● Passage to read:
From: Richard Wordingham (richard.wordingham@ntlworld.com)
Date: Tue Jun 28 2005 - 16:12:03 CDT
 Naga Ganesan wrote:
>Richard Wordingham asked: << How are they combined with the vowel? Is  it C 
>+ V + subscript/superscript digit in Unicode? >>
> I always think Tamil script books in terms of Venn diagrams. Tamil books 
> with no Tamil Grantha letters dwelling in the innermost circle (the 
> letters defined in Tolkaappiyam and Nannuul grammars), There, Pure Tamil 
> letters only:
> க், ங், ச், ஞ், ட், ண், த், ந், ப், ம், ய், ர், ல், வ், ழ், ள், ற், ன்
> Next, is the circle, in most common use, something like Unicode Tamil code 
> chart plus addition for anuswaram and vocalic r. Of course, the outermost 
> circle in the Venn chart is the one with numbered 2,3,4 super- or 
> sub-scripts), vocalic RR, voclaic L, vocalic LL. This ensures
one-to-one round trip transliteration between other Indic scripts and Tamil 
script. Stripping 2,3,4 will yield the next inner circle. Then there are 
well defined rules to convert all grantha consonants into 18
"Pure Tamil" consonants to reach the innermost circle of the Venn diagram, 
if the user needs/desires it.
> Coming to your question of how the numbered consonants and their corr.

● Instruction A: Gather every line of the listing below that contains the word "price".
● Instruction B: Carry on the mailing-list post about Tamil script from the point where it stops.

● Input material:
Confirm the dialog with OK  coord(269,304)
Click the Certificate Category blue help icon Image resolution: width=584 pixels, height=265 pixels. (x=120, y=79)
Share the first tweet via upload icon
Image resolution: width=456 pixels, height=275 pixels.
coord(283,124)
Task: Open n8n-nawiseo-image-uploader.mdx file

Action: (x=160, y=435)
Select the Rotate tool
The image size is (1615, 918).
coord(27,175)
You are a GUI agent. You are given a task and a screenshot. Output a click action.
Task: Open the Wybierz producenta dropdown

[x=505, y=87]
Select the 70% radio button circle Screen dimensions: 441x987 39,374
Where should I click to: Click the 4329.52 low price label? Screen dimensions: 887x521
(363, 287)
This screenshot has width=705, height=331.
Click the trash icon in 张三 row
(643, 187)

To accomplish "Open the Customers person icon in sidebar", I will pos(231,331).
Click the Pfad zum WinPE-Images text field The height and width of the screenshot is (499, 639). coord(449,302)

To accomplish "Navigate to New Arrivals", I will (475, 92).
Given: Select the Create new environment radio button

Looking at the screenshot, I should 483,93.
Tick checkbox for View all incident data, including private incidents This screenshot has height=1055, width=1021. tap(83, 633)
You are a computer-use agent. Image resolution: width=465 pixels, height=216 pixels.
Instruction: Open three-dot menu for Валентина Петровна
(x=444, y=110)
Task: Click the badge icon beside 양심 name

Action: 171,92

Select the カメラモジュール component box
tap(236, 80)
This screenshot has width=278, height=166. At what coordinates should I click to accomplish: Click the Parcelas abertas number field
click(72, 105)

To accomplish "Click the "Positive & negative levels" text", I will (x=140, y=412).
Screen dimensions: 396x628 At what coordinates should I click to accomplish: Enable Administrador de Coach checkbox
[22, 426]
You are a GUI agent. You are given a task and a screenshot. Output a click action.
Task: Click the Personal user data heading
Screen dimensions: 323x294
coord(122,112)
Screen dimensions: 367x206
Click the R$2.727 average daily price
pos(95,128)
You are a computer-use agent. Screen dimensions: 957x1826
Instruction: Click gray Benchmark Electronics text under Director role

● Task result A:
Where should I click to: Click the 4329.52 low price label? Screen dimensions: 887x521
Click the R$2.727 average daily price

● Task result B:
> abugida series work,
please check the Vaishnava slokams page at: 
http://www.prapatti.com/slokas/slokasbyname.html
Thank you for the source of examples.  I do have a number of comments to 
make:
1. Do vocalic R / RR / L / LL round trip?  Vocalic R seems to be merged with 
the sequence <r><u>, and so will not *round* trip.
2. I couldn't fine any examples of anusvara in Tamil - in all the examples I 
looked at, it was simply written as ம்.
3. Those texts have Tamil Grantha anusvara (two dots).  I did not notice any 
evidence that the texts labelled as Tamil were not in the Tamil script.  (I 
do not regard having extra symbols as evidence - I believe English and 
Polish are written in the same script.)  It seems that someone ought to 
propose TAMIL GRANTHA ANUSVARA for the Tamil block (or TAMIL TRUE ANUSVARA 
if the former creates a name conflict), perhaps with the annotation 'the 
real anusvara'.  (I'm not sure that that needs to be a combining mark 
either.  It might be simpler all round if this were tagged Lo.)
4. The subscript '2', '3' and '4' defy useful abstract analysis.  They 
follow the connected glyph portion containing the consonant, preceding the 
glyph of VOWEL SIGN AA or AU LENGTH MARK.  There seems to be no way to 
represent them in combination with those glyphs using Unicode!  Can anyone 
see how (short of burying our heads in the sand) we can avoid adding at 
least combining marks TAMIL VARGA MARK TWO, TAMIL VARGA MARK THREE and TAMIL 
VARGA MARK FOUR?  <vowel, varga mark> and <varga mark, vowel> will be 
canonically inequivalent.  The order <varga mark, vowel> seems more logical, 
but <vowel, varga mark> gives a renderer less re-ordering to do.  Ideally a 
renderer and a collating sequence should decline to distinguish the two 
orders.
Should there also be a TAMIL VARGA MARK ONE?  I thought I'd read of 
superscript 1 being used for completeness.  It makes sense intervocally as a 
way of saying neither voice nor geminate.
Is there any reason for unifying these varga marks with numeric tone marks?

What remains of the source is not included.